* EXTRACT TO READ *
%%
Following the restructuring of the Australian Army under the "Adaptive Army" initiative, the 1st Division no longer had any combat units assigned to it, although the 2nd Battalion, Royal Australian Regiment became a direct command unit in late 2017. In 2023 the Army's three regular combat brigades were assigned to the 1st Division, which subsequently also gained a logistics brigade and an artillery brigade. The division is tasked with co-ordinating the Army's high-level training activities and maintaining the "Deployable Joint Force Headquarters" (DJFHQ). In the event of the Australian Army undertaking a large-scale land-based operation, the division would have further combat units force assigned to it and would command all deployed assets including those of the Royal Australian Navy and the Royal Australian Air Force.
%%
* EXCERPTED RECORDS *
%%
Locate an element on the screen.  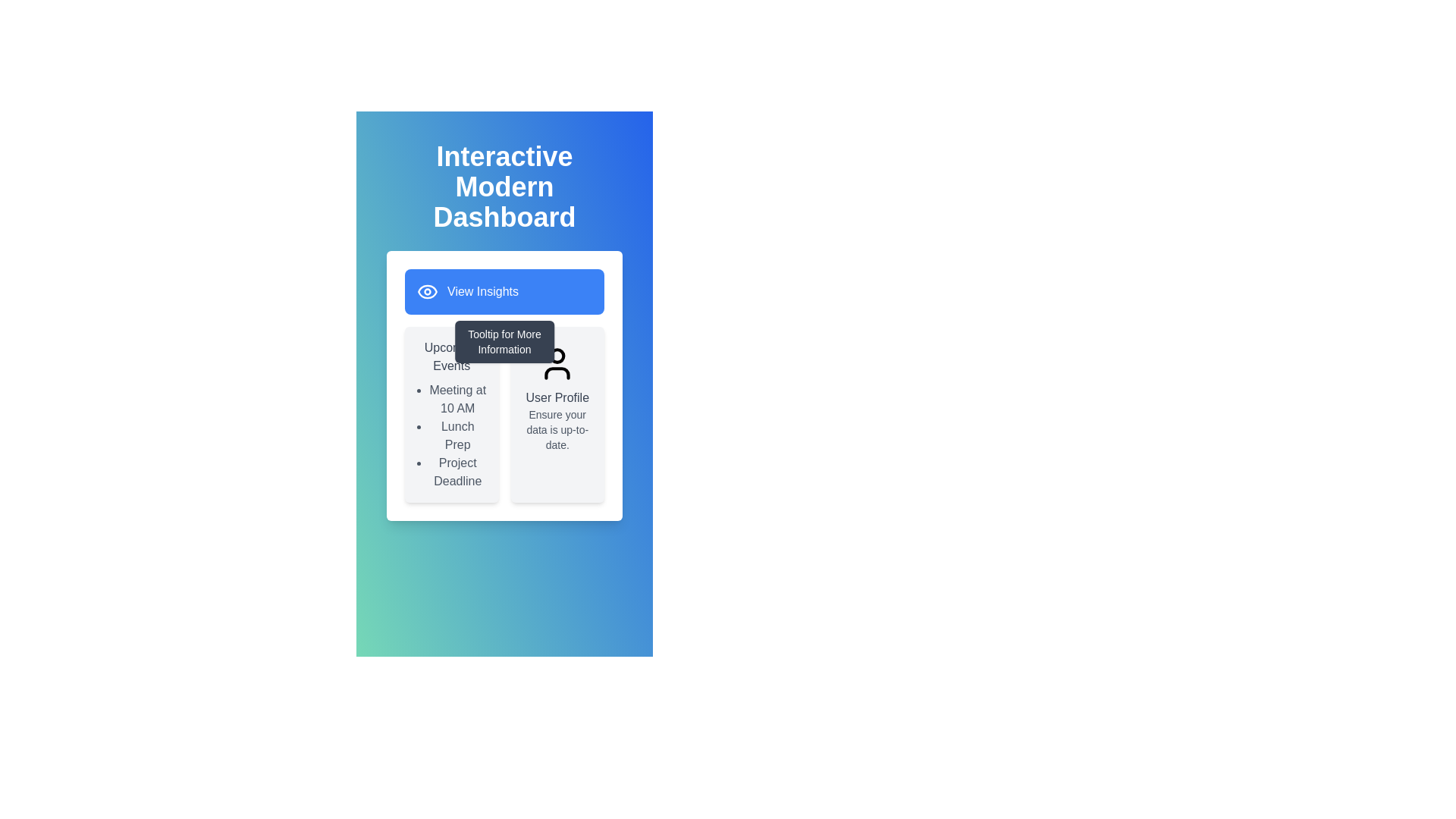
text from the bullet-point list located within the 'Upcoming Events' card, which includes the entries 'Meeting at 10 AM', 'Lunch Prep', and 'Project Deadline' is located at coordinates (450, 435).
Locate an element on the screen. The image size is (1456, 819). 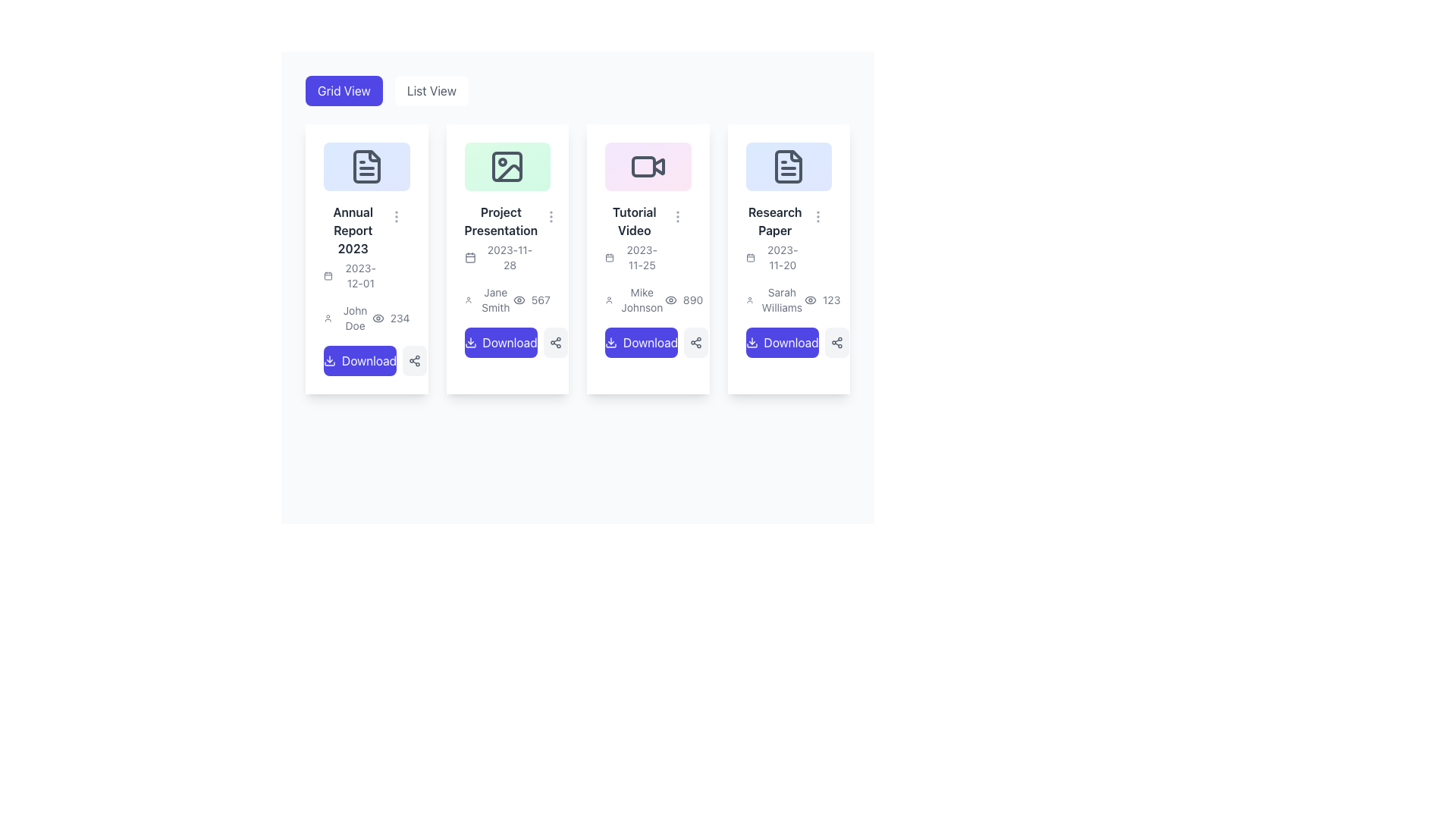
the sharing button located immediately to the right of the 'Download' button in the 'Research Paper' card is located at coordinates (836, 342).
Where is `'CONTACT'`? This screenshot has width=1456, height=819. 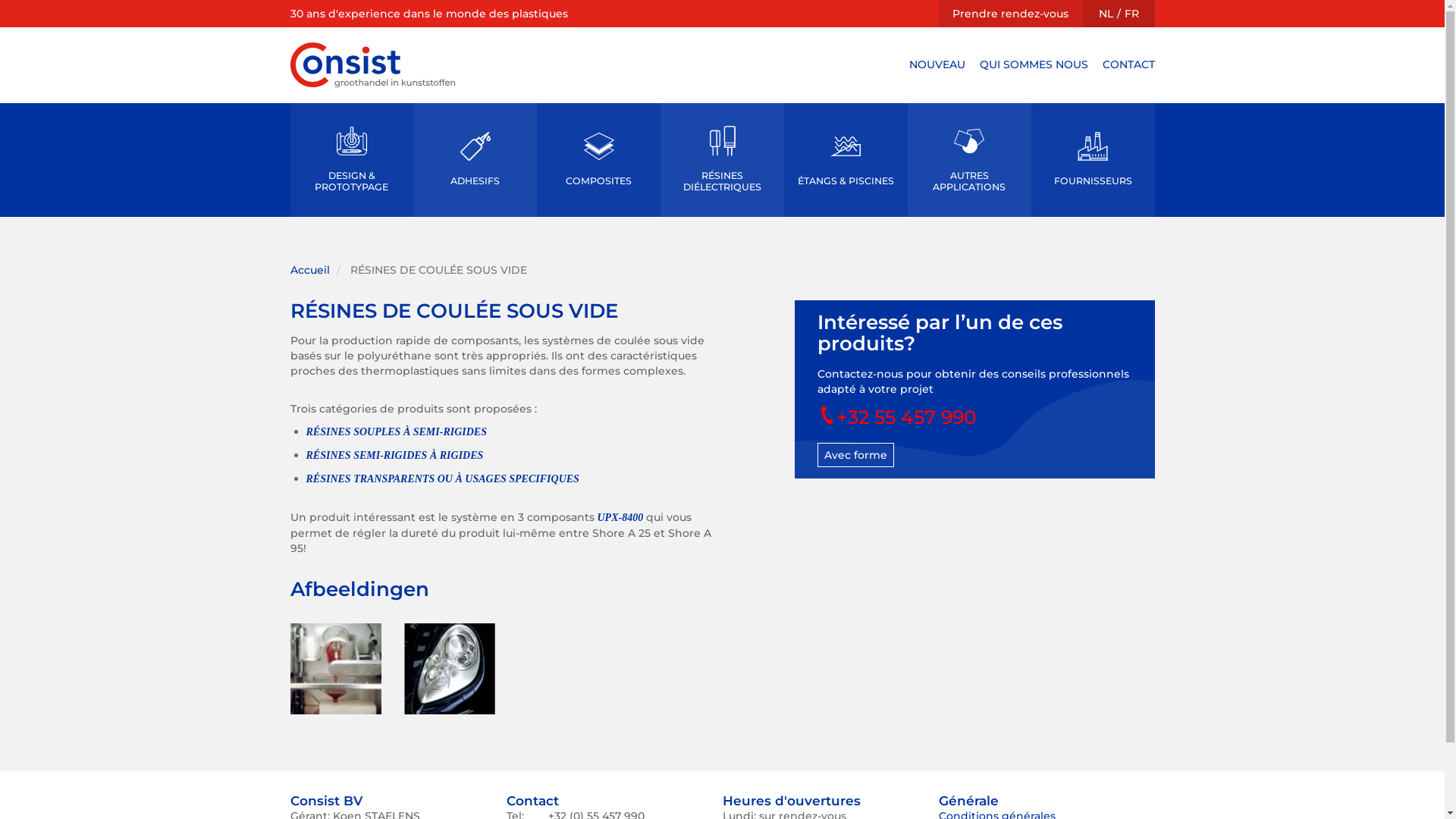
%%
* THE TASK *
Carry on the passage about the Australian Army's 1st Division, starting immediately after its final sentence.

* ANSWER *
==History==
===First World War===
====Gallipoli====

The Australian 1st Division was raised during the initial formation of the Australian Imperial Force (AIF) on 15 August 1914, shortly after the outbreak of the First World War. The division consisted of around 18,000 men, organised into three infantry brigades, each of four battalions, and various supporting units including artillery, light horse, engineers and medical personnel. Each infantry battalion initially consisted of eight companies, although in January 1915, they were reorganised into the British four-company system. Its first commander was the senior Australian general and head of the AIF, Major General William Bridges. Over the course of six weeks, the division's subordinate units were raised separately in the various states before embarking overseas. The transports then concentrated off the Western Australian coast and the combined fleet sailed for Britain. While en route, concerns about overcrowding in the training camps in the United Kingdom meant that the decision was made to land the division in Egypt, where it would complete its training before being transported to the Western Front.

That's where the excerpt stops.